In our study, after fifth postoperative day, no patient presented with complain of pain in stapler hemorrhoidectomy. This is because the stapler line remains 3–5 cm above the dentate line comparable to Longo study10 and others,3,11 and it is insensitive part of rectum and anal canal. Both groups had equal access to minor analgesics and considering that stapler hemorrhoidectomy had considerably less amount of pain than open hemorrhoidectomy as per our VAS score for pain on postoperative days 1–4.

Another finding was over 1-year follow-up; there was no recurrence in either group but a longer follow-up should be observed for study of recurrence.8 Furthermore, recurrence also depends on diet and bowel habits of patients which is very important postoperative advice to be given to patient. We have advised all of our postoperative patients to avoid constipating diet and straining during defecation. We have advised our patient to avoid maida and its products, coffee, pomegranate, and such constipation-causing dietary habits and were encouraged to eat high-fiber diet such as green leafy vegetables and adequate amount of water with regular exercise. According to our study, all of the above advice given to patient also helps in reducing the constipation and recurrence.

Stapler hemorrhoidectomy is better option as compared to open hemorrhoidectomy in the form of pain, early discharge from the hospital, early regaining of work and equivocal complication rate. However, specialized training is required for stapler hemorrhoidectomy and also stapler is of single use disposable one so it increases the cost of surgery. Also, in patients with both internal with external hemorrhoids, we do not recommend stapler hemorrhoidectomy procedure because external hemorrhoids are needed to be separately removed which eliminate the advantages of stapler hemorrhoidectomy in the form of pain, hospital stay, and early return to work.

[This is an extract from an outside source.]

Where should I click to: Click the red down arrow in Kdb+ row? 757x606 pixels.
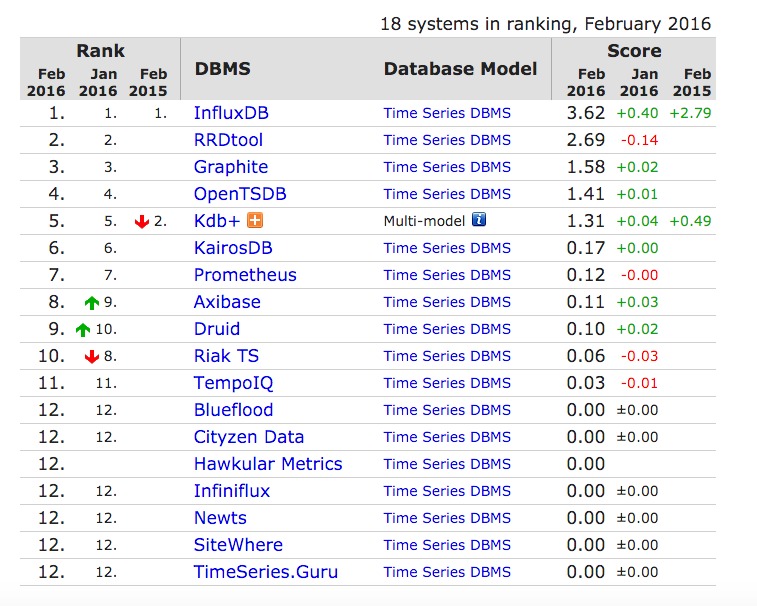pos(142,222)

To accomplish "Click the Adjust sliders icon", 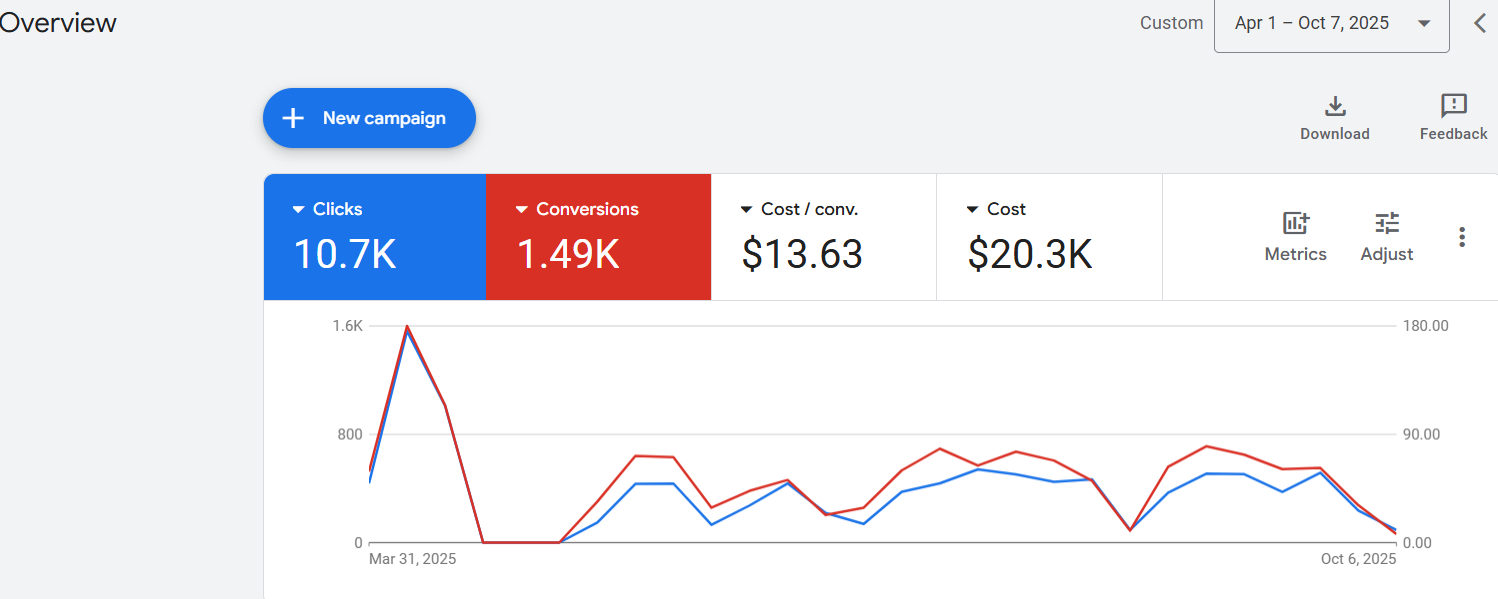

According to our study, stapler hemorrhoidectomy is better from the patient point of view, but a surgeon requires longer learning curve with specialized training.

CONCLUSION

We conclude that resection line should be kept at least three cm above the dentate line and proper hemostasis during surgery is a must requirement in stapler hemorrhoidectomy. Proper training and expertise are also required in stapler hemorrhoidectomy. In this manner, stapler hemorrhoidectomy is a procedure of choice in treatment of second and third grade hemorrhoids as it is safe and reliable. Clinical outcomes of stapler hemorrhoidectomy are very good in the form as it offers a similar clinical outcome as open hemorrhoidectomy, and it takes considerably less operating time, considerably less postoperative pain, and an earlier gaining of work. Further clinical trials are required to prove results of our study; stapler hemorrhoidectomy might become a gold standard for the second- to third-degree hemorrhoid treatment.

CLINICAL SIGNIFICANCE

Stapler hemorrhoidectomy can be a good option as compared to open hemorrhoidectomy in the form of less postoperative pain, hospital stay, and early return to work in second- and third-degree hemorrhoids without added noticeable complications.